Mais inquietante ainda, surge o que se poderia chamar de argumento irreplicável de Wasson. Entre tantas passagens obscuras do Rig Veda, uma foi particularmente estudada pelos especialistas. Trata-se de uma frase do quarto verso do hino IX, 74, que Renou traduz desta maneira: “Os senhores da bexiga cheia expelem o Soma com propriedades ativadas” e Wasson, de modo mais prosaico: “Os homens intumecidos urinam o Soma que escorre”. O que isto pode significar senão, como todos os observadores notaram na Sibéria Oriental, que a urina do consumidor de amanita era altamente valorizada? Bebida por um comparsa ou pelo próprio intoxicado, ela tem o dom de causar ou renovar a mesma embriaguez provocada pelo cogumelo fresco, ou, mais frequentemente, seco. Ainda mais: os documentos etnográficos relativos aos Páleo-asiáticos fazem pensar que esta urina podia ser preferida à primeira substância; mais poderosa segundo alguns, ou, para outros, porque certos componentes químicos, existentes no cogumelo e responsáveis por sintomas desagradáveis, seriam eliminados durante sua passagem pelo corpo, enquanto que o, ou os alcalóides alucinógenos seriam preservados.

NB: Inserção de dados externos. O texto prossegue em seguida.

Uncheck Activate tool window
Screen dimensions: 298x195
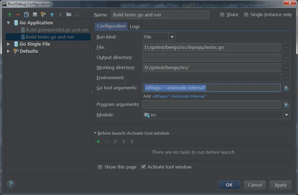pos(144,167)
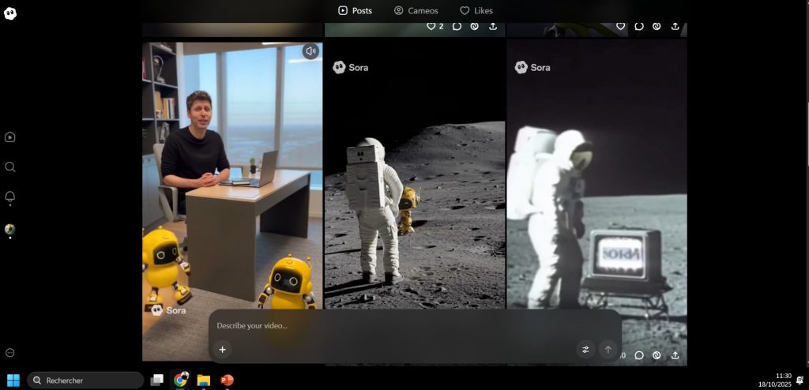Comment on the bottom-right moon TV video
The width and height of the screenshot is (809, 390).
coord(639,355)
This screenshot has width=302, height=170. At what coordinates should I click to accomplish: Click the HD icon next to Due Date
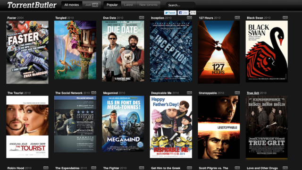click(142, 17)
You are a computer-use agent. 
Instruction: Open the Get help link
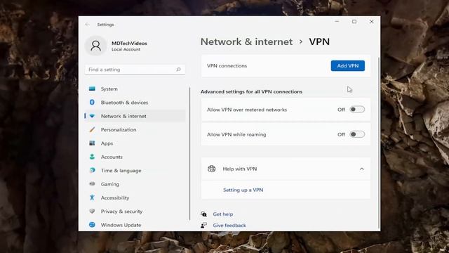pyautogui.click(x=223, y=214)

Os Siberianos praticavam, pois, dois tipos de consumo diferentes: seja do próprio cogumelo, seja da urina expelida por uma pessoa em estado de embriaguez. Ora, muitas vezes, os textos védicos afirmam que o Soma existe sob duas formas (IX,66, versos 2, 3, 5; Wasson: 25-27), e o Avesta (48:10) condena, num texto que Wasson considera incompreensível, a menos que se adote a interpretação proposta, “os que se deixam enganar pelos sacerdotes com a urina da embriaguez”. Nosso autor cita igualmente um episódio do Mahabharata (Asvamedha Parvan), 14.54, 12-35) durante o qual o deus Krishna concede a seu protegido, como bebida, a urina de um Intocável que se revela ser Indra, e a própria urina uma bebida de imortalidade.

Não menos coerente com esta interpretação aparece a menção, nos textos védicos, de três filtros sucessivos que servem para a preparação do Soma. O segundo filtro, de lã, parece ter sido um objeto técnico que não coloca nenhum problema. Ao contrário, a natureza do primeiro, comparado com um carro celeste, atravessado de raios de sol, só pode corresponder ao cogumelo: a planta produtora de Soma é muitas vezes assimilada ao fogo e ao sol, e o cogumelo, quando novo, tem o chapéu vermelho e brilhante, e conserva ainda espalhados, em intervalos regulares, fragmentos da película, oferecendo um aspecto reticulado que evoca um filtro. Quanto ao terceiro filtro, sua natureza e seu papel permanecem inexplicáveis, a menos que se reconheça nele o próprio corpo do consumidor – no caso, o sacerdote que personifica Indra – através do qual o Soma passa classificando-se para jorrar sob a forma de urina. Com efeito, numerosos versículos dão uma grande atenção ao percurso do Soma no estômago, no ventre e nas entranhas do deus.

De tudo isso, parece resultar que os Indo-Arianos, afeitos ao consumo ritual da Amanita muscaria em seu habitat primitivo, se teriam esforçado, depois de sua entrada na Índia, para conservar as fontes de abastecimento adquirindo o cogumelo seco dos povos selvagens da montanha; cortados destas fontes, durante um longo período, eles teriam mantido o culto tradicional, graças a plantas substitutivas mais ou menos eficazes, que a literatura brâmane descreve e discute. Em seguida, o antigo culto teria desaparecido completamente."

Fonte: 'Antropologia Estrutural Dois'
 
Achei esse texto muito pertinente. De fato, consta que a urina dos nobres da idade média era disputada pelos servos, pois a mesma era rica nos alcaloides e outros psicoativos que os nobres tomavam em suas festas. Tem tudo a ver!